The tug NOS ARIES and crew aiming to recover Europe’s unmanned IXV spacecraft in November had a practice run off the coast of Tuscany, Italy.

They retrieved a prototype of the suborbital IXV Intermediate eXperimental Vehicle, the same model flown last year in a splashdown test off the east coast of Sardinia.

A crane dropped the two-tonne vehicle into the water for the crew to practise the tricky manoeuvres they will use when the real thing splashes down in the Pacific Ocean later this year. The rehearsal even allowed for an upside-down splashdown.

A crew from the Italian company NERI were operating the recovery ship Nos Aries while the prototype was carefully hoisted aboard and into its container. This model, its work done, will now be taken to ESA’s Technical Centre in the Netherlands for display.

Launched later this year on ESA’s Vega rocket from Kourou, French Guiana, IXV will test technologies and systems for Europe’s future autonomous atmospheric reentry vehicles.

Descending on its suborbital path, as if returning from low orbit, IXV will use its body to generate lift for flying, controlled only by aerodynamic flaps and thrusters.

It is packed with new technology to collect information on aerodynamics, aerothermodynamics, materials, structures, mechanisms, guidance, navigation, control and avionics.

The experimental flight will end with IXV transmitting its precious information before splashing down into the most remote region of the Pacific, where Nos Aries will be waiting to retrieve it.

Setting off in mid-summer, Nos Aries will leave Italy to cross the Mediterranean Sea and the Atlantic. The specialist crew will board in Panama for the month-long journey through the Panama Canal and Pacific.

Before launch, the ship will release weather balloons to check the wind conditions over the Pacific to provide information on IXV’s descent path.
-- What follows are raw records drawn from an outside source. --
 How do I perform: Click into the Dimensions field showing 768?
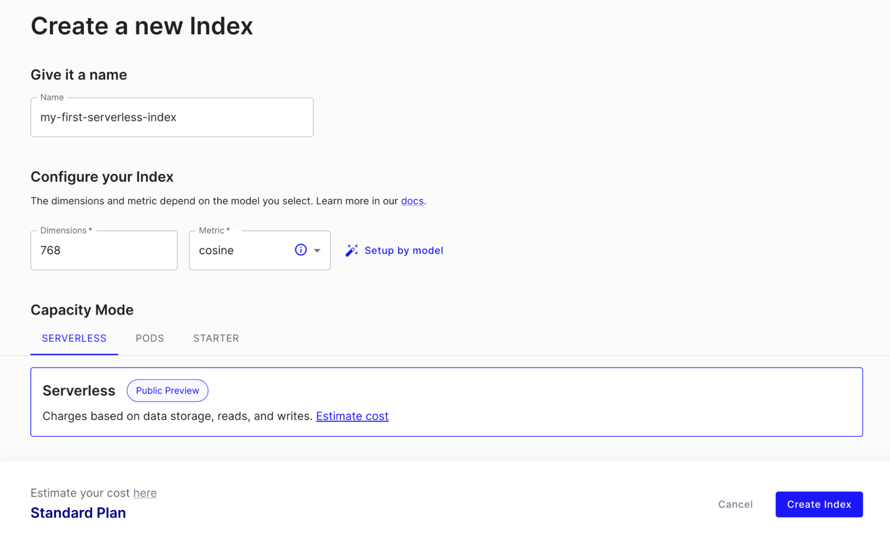(x=104, y=250)
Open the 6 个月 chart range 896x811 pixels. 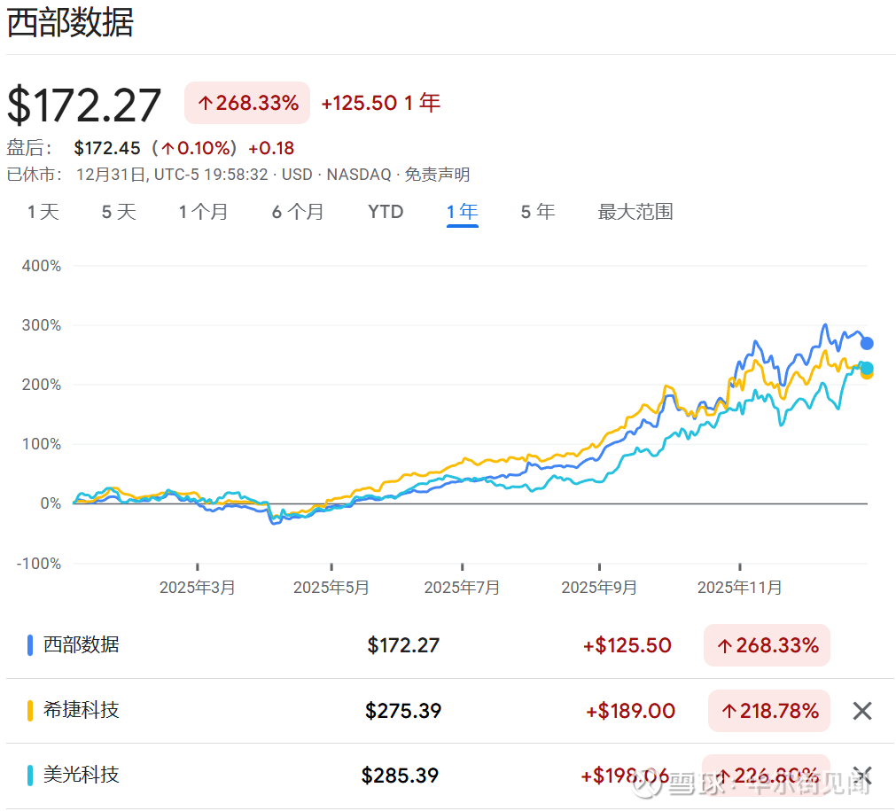tap(297, 212)
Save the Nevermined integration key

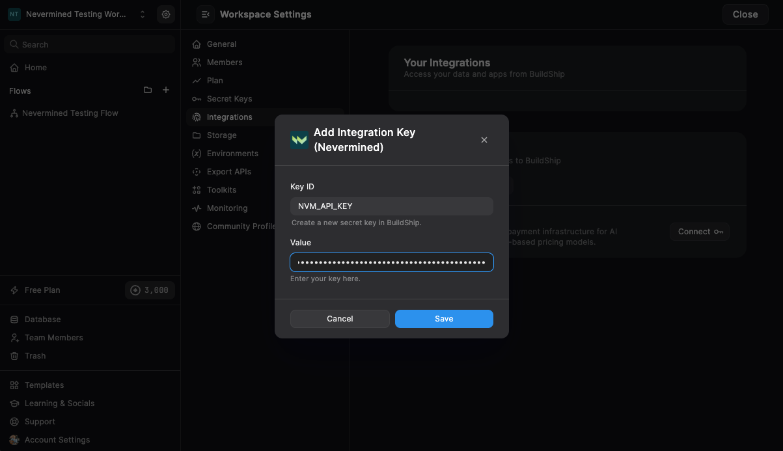pyautogui.click(x=444, y=318)
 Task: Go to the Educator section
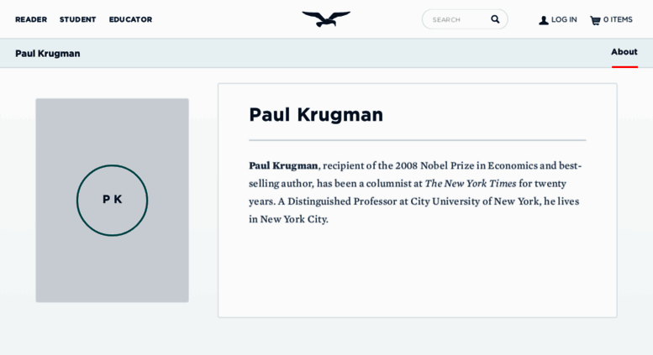[130, 19]
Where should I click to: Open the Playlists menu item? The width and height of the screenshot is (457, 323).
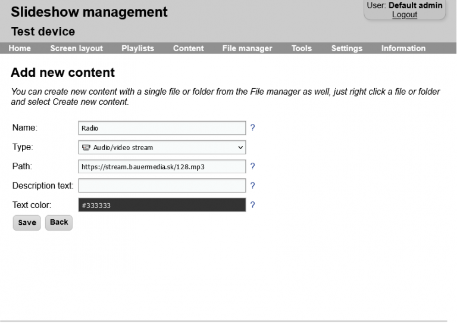tap(137, 48)
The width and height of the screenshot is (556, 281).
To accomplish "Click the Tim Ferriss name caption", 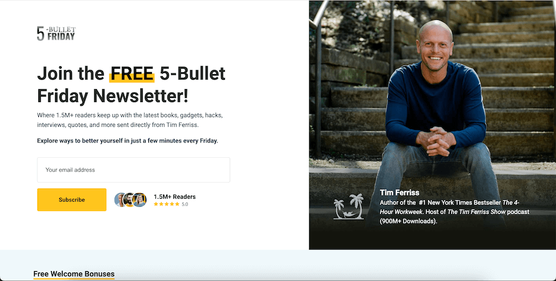I will 400,192.
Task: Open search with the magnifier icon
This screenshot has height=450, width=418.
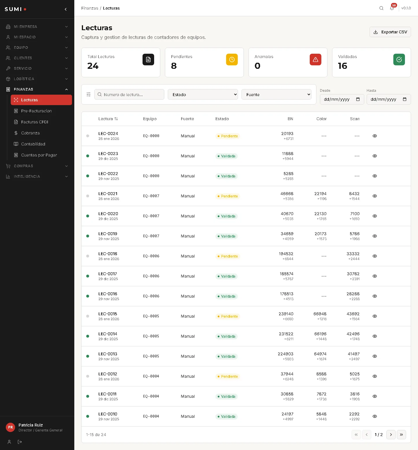Action: click(381, 8)

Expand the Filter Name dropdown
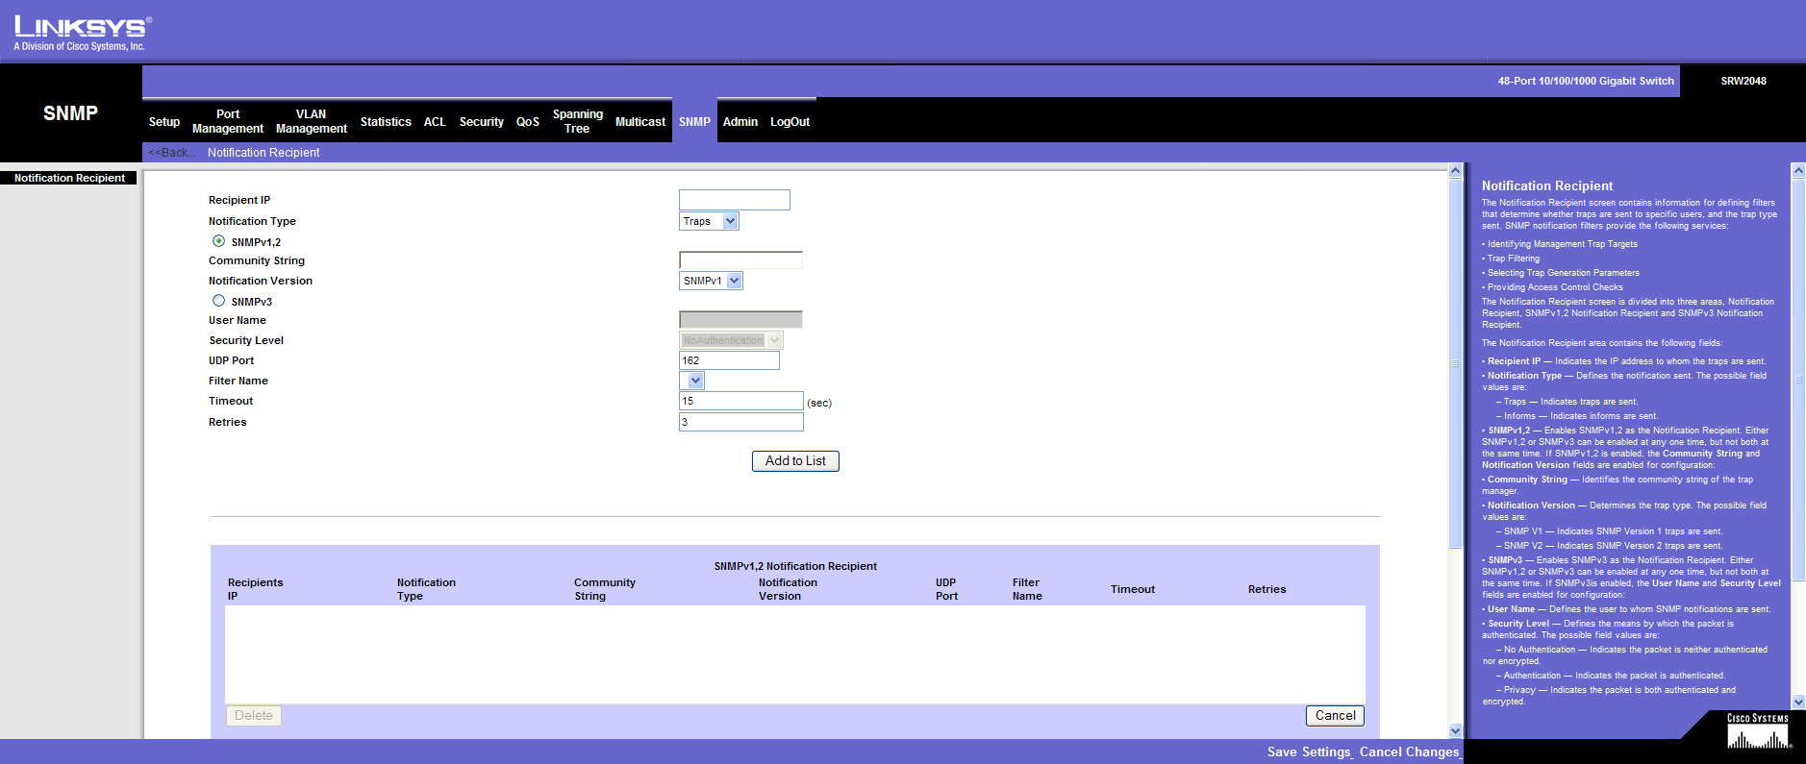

If sea conditions allow the launch to go ahead, Nos Aries will receive the flight data from IXV’s 300 sensors during descent and then pick up the beacon signals to pinpoint the craft after splashdown.

Divers on speedboats will approach the floating craft and then stand back as robotic sniffers check for residual propellant fumes. On the all-clear, the recovery cranes will carefully lift IXV to safety before the fuel tank is cleaned out for the journey home to Europe.